Overall Satisfaction with Amazon Elastic MapReduce
Amazon Elastic MapReduce is used by my department to produce big data analytics for certain clients. The software address data mining and predictive analytics for data sets that take a long time to process. The software is not used for econometric or other analytical evaluation because the size of the data sets does not lend themselves to such analysis. The software is used almost exclusively for data mining and simple reporting for large data cases.
- Amazon Elastic MapReduce works well for managing analyses that use multiple tools, such as Hadoop and Spark. If it were not for the fact that we use multiple tools, there would be less need for MapReduce.
- MapReduce is always on. I've never had a problem getting data analyses to run on the system. It's simple to set up data mining projects.
- Amazon Elastic MapReduce has no problems dealing with very large data sets. It processes them just fine. With that said, the outputs don't come instantaneously. It takes time.
- The analytical processes generally run quicker with the standalone tools of Hadoop, Spark, and others. If you only use one big data tool and don't really need things simplified, then Elastic MapReduce is more of an overhead tool that doesn't add much value.
- The analytical capabilities of Elastic MapReduce are nowhere near as complex or broad as non-big data tools. I would suggest not using the tool unless your data really is big data.
- The machine learning capabilities of Elastic MapReduce (using the big data tools of Hadoop/Spark) are good but are not as easy to use as other machine learning tools.

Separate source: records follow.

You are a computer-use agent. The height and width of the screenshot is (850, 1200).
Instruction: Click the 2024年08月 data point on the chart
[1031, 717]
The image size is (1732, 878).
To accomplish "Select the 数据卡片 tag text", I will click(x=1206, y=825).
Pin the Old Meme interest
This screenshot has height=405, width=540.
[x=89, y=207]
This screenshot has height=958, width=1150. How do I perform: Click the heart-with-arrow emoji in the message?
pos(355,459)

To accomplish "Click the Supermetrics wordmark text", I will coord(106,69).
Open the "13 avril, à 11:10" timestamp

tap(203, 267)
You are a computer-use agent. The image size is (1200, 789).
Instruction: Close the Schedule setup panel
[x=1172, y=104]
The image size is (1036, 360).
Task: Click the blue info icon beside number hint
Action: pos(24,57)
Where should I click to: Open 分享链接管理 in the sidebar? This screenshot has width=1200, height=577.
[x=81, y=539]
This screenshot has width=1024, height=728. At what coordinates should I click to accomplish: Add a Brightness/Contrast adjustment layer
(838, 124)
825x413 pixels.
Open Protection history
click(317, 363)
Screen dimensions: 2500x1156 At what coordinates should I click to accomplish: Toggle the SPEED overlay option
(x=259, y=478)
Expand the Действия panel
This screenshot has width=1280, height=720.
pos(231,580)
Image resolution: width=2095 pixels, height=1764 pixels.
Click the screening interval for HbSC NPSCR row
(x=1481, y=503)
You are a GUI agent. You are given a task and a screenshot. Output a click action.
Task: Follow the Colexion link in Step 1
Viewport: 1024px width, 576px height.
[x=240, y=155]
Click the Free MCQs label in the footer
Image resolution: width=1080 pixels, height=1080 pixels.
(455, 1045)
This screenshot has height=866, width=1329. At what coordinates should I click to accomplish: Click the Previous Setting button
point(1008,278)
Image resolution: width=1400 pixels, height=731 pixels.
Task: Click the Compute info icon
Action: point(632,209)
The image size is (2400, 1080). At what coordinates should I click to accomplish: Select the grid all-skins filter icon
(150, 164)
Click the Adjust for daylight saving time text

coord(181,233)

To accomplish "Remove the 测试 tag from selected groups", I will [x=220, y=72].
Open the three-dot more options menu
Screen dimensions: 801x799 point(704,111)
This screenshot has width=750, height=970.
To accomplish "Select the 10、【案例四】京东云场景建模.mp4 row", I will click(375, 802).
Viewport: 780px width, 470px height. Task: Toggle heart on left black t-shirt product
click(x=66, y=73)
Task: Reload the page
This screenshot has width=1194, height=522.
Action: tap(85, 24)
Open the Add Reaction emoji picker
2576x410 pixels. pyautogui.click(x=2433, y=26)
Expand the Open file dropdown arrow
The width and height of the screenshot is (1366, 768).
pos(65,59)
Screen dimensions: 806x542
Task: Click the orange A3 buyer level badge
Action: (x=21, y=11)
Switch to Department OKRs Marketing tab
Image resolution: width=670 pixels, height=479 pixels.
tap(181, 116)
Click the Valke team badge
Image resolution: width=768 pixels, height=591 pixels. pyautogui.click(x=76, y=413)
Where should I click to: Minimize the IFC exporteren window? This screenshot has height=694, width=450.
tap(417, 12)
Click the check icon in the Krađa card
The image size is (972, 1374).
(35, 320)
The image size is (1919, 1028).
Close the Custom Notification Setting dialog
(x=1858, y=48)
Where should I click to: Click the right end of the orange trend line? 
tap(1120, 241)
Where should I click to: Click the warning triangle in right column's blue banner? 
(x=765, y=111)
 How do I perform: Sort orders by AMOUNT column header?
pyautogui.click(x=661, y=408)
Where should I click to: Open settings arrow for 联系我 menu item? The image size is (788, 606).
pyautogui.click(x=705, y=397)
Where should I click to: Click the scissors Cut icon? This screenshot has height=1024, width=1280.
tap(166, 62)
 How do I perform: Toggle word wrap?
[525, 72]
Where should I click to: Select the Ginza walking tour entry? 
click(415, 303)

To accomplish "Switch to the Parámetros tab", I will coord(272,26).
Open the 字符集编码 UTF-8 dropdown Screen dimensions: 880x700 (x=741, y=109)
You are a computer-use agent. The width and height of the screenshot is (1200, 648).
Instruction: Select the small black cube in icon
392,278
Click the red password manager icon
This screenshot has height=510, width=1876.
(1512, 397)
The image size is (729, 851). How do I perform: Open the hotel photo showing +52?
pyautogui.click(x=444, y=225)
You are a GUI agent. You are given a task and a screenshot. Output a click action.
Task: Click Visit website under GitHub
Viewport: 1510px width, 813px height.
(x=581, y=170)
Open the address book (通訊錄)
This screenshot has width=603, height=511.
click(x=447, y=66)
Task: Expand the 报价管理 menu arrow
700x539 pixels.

- Amazon Elastic MapReduce has had a positive ROI in the sense that it saved time managing big data projects where analysts were using different big data tools. Essentially, an increase in employee productivity.
- Elastic MapReduce is not worth it in cases where you're just trying things out. You'll likely lose money unless you're sure that using MapReduce is a good idea.
- Elastic MapReduce takes some time learning, although not too much. If the employee is less well-versed in big data analytics, the software is a high hill to climb that eats up employee time.
- Hadoop, Apache Spark, Apache Spark MLib, Apache Spark Streaming, Apache Web Server, Google Cloud AI, Google Cloud CDN, Google Cloud Dataflow, Google Cloud Datastore, Google Cloud Pub/Sub, Google Cloud SQL, Google Cloud Spanner, Google Data Studio, Google Correlate, Google Marketing Platform (formerly DoubleClick), Google Pay (formerly Google Wallet), Hortonworks Data Platform, Cloudera Data Science Workbench, Cloudera Enterprise, Cloudera Manager, Datameer, Pi Datametrics, FICO Model Builder, IBM SPSS Modeler, Microsoft Dynamics SL, Microsoft Exchange, 6sense and Sybase Aleri Streaming Platform
Perhaps the biggest advantage Amazon Elastic MapReduce has over competing big data management software is the user base. Elastic MapReduce, compliments of its connection with Amazon, has a large user base to whom questions about functionality can be addressed. The software also has a very nice user interface. Additionally, Elastic MapReduce runs fairly quickly and the results are generally easier to manipulate. With this said, Elastic MapReduce is definitely not the easiest nor quickest tool for big data analytics.